The Finance Act 2015 changes limited the availability of relief on a disposal of personal assets used in a business (‘associated disposals’) when the business was sold to members of the claimant’s family under normal succession arrangements.
Clause 73 allows ER to be claimed in some circumstances where the 2015 changes prohibited it, recognising that these situations were not abusive.
The amendments will be backdated to the date on which the Finance Act 2015 measures became effective. They will therefore apply to disposals on or after 18 March 2015. (Individuals who have already submitted a tax return reflecting disposals between 18 March and 5 April 2016 will have until 31 January 2017 to submit a revised tax return claiming ER if applicable.)
Some aspects of the drafting of clause 73 are being considered by HMRC following recommendations from the stakeholder group.
Section 169K of the Taxation of Chargeable Gains Act 1992 (which this clause amends) currently requires that a claimant disposes of at least 5% of the partnership assets or 5% of the ordinary shares of a company and denies relief where arrangements exist for the acquisition of shares or increased partnership share by anyone connected with the claimant (‘P’ in the legislation). The amendments in the Bill ensure that the disposal does not have to be a minimum of 5% provided that the claimant is disposing of all of his or her residual interest in the partnership or shareholding (new Condition ZA1). This very welcome relaxation allows for a gradual withdrawal from a business (a common situation in family owned businesses) while still retaining the ability to claim the relief.
There are some aspects of the revisions that the stakeholder group consider to have a potentially adverse retroactive effect. It is understood that such an effect is not within the policy intent and that the government is considering amendments.
The concerns are detailed below:
To satisfy new Condition ZA1, the claimant must have held at least a 5% interest in the partnership assets for a continuous period of at least three years in the eight years ending with the date of the disposal and there are no partnership purchase arrangements (as defined) at the date of the disposal.
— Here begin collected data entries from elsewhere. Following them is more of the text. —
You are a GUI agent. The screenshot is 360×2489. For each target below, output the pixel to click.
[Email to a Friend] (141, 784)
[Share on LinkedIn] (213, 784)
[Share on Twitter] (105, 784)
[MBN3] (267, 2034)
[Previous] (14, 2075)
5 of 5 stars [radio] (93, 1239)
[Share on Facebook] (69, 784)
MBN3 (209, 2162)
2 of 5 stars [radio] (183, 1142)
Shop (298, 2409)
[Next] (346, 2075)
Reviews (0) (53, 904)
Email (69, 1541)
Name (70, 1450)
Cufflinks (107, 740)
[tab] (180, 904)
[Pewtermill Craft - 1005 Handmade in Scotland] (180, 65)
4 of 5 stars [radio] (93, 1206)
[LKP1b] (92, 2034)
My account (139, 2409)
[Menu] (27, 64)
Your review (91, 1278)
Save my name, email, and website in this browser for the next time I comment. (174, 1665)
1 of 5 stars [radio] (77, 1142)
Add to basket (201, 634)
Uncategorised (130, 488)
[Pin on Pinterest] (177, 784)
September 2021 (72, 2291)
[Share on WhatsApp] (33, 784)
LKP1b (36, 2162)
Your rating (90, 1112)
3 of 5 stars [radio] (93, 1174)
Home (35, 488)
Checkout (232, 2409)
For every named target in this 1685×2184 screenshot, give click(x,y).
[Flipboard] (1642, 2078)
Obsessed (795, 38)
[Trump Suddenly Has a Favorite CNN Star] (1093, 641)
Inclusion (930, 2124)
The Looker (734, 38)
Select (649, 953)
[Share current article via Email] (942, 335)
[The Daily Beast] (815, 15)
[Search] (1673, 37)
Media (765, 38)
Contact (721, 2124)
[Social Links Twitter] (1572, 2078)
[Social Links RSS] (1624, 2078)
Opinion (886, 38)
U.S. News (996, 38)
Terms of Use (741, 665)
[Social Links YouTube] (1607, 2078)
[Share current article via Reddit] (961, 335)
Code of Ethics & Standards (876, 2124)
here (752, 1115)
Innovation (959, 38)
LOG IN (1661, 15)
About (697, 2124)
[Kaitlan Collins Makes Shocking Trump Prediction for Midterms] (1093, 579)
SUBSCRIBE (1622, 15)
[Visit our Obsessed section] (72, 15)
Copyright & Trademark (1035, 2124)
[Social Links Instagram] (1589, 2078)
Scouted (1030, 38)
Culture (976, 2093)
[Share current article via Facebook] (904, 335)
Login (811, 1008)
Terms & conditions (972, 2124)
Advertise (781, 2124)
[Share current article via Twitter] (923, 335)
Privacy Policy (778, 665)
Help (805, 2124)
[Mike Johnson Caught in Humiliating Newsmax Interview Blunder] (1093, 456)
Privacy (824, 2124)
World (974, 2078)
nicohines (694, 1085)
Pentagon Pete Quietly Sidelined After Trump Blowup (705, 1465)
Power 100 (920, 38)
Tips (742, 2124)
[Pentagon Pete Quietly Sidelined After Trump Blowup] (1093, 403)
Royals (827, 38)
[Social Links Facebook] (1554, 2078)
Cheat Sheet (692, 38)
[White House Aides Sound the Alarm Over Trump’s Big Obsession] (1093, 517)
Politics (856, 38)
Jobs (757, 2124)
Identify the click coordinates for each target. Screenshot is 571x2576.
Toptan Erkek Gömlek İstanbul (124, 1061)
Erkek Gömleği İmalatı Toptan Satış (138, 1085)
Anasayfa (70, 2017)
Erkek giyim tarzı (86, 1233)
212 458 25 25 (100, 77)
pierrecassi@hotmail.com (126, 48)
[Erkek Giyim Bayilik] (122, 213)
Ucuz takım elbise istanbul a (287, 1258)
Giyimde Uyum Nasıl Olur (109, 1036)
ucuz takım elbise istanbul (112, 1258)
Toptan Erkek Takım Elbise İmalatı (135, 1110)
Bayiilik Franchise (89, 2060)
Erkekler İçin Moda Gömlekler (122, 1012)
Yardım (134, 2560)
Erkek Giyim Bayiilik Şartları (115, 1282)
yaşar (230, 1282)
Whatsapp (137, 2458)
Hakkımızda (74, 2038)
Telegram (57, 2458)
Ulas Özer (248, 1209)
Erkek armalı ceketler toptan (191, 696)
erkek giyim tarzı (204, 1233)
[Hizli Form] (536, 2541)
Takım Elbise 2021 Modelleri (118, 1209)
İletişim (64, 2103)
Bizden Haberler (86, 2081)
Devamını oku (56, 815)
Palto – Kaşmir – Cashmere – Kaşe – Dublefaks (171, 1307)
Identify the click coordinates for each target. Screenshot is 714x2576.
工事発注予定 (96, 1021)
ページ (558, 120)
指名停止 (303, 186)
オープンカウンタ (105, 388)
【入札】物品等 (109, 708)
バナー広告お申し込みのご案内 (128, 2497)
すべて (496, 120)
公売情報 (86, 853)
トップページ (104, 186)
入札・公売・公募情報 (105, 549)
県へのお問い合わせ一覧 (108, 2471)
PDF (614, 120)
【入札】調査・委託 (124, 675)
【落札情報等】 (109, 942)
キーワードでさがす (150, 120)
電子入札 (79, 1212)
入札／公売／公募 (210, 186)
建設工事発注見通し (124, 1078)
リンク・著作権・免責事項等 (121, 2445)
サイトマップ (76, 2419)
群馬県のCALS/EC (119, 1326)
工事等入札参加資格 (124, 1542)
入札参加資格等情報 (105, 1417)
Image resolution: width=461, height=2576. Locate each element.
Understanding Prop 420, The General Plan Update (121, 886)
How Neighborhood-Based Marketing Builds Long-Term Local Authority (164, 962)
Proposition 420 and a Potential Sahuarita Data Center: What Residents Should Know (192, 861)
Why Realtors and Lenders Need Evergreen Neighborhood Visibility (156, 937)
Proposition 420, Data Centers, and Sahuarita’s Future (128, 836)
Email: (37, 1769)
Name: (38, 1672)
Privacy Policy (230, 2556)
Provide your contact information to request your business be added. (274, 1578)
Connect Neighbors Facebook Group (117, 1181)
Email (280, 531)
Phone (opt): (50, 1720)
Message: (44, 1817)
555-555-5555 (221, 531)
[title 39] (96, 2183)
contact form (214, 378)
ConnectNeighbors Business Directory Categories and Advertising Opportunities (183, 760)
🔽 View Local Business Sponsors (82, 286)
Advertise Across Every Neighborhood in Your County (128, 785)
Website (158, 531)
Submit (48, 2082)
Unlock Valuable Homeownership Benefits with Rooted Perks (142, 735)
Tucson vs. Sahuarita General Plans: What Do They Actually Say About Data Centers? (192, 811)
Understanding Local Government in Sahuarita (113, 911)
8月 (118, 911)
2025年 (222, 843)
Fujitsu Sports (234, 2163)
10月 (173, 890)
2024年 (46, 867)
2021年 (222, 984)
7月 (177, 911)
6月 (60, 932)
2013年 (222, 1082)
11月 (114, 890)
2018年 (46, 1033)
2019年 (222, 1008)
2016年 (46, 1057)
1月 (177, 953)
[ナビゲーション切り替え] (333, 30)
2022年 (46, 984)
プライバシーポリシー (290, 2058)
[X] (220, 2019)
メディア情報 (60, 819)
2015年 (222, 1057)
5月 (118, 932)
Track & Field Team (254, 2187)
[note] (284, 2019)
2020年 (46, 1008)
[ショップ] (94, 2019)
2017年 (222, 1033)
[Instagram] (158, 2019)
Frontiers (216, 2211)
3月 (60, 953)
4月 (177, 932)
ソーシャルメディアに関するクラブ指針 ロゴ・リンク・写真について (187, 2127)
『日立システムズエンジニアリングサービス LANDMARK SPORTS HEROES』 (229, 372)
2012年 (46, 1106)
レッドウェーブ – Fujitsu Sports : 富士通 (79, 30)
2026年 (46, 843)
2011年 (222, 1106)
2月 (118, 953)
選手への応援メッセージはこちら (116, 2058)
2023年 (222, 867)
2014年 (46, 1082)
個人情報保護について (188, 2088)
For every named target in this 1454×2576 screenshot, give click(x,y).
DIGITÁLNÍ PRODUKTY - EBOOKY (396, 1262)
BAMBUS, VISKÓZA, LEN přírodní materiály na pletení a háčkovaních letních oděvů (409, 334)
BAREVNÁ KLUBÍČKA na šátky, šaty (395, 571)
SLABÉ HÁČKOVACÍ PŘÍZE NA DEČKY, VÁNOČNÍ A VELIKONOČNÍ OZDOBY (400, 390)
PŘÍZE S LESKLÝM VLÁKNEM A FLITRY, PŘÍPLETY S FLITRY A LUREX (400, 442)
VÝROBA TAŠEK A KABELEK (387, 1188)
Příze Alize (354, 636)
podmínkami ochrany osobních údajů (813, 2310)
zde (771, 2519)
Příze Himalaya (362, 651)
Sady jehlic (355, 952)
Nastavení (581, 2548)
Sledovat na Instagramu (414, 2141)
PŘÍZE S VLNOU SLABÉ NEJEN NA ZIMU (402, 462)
However a new condition (Condition D inserted by clause 73 (11)) requires that P has owned the asset that constitutes the associated disposal for at least three years at the date of disposal. As currently drafted, this condition applies to all associated disposals not just to those where the material disposal was of the whole of a partnership interest of less than 5% (new Condition ZA1). Applying Condition D to all associated disposals has a potentially retroactive effect on claims for ER made in respect of associated disposals made from 18 March 2015 to the date of publication of the Finance Bill as it retroactively imposes the 3-year period of ownership where no such requirement existed at the time of the disposal. The stakeholder group has therefore suggested that Condition D is amended to limit its application to Condition ZA1. The amendments deal with this issue by ensuring that the ‘3 out of 8 years rule’ only apply to disposal of sub- 5% interests that constitute the disposal of the entire interest. It therefore operates as intended. In addition Condition D (either in its current or an amended form) should apply to disposals after the Bill was published as a claimant could not have known of that new requirement prior to publication of the Bill. (Amendment applies now from 13 June 2016)
A further suggested amendment is that the amendment made to Condition A1( by clause 74(4)) which now only applies to a disposal of part of P’s interest in the business whereas it previously applied to the whole or part of P’s interest, is reversed. Where a claimant disposes of an entire interest of more than 5%, Condition A1 will not be satisfied, so he or she must satisfy Condition ZA1 instead, including the three out of eight years requirement. This is the case despite the fact that disposing of an interest of more than 5% post 18 March 2015 would have satisfied Condition A1 without the need for this further condition. The retroactive application of these amendments could now deny relief for a transaction made after 18 April 2015 based on the legislation in force. It is suggested that ‘the whole or’ is restored in section 169K(1A). (Amended – ‘the whole or’ has been restored).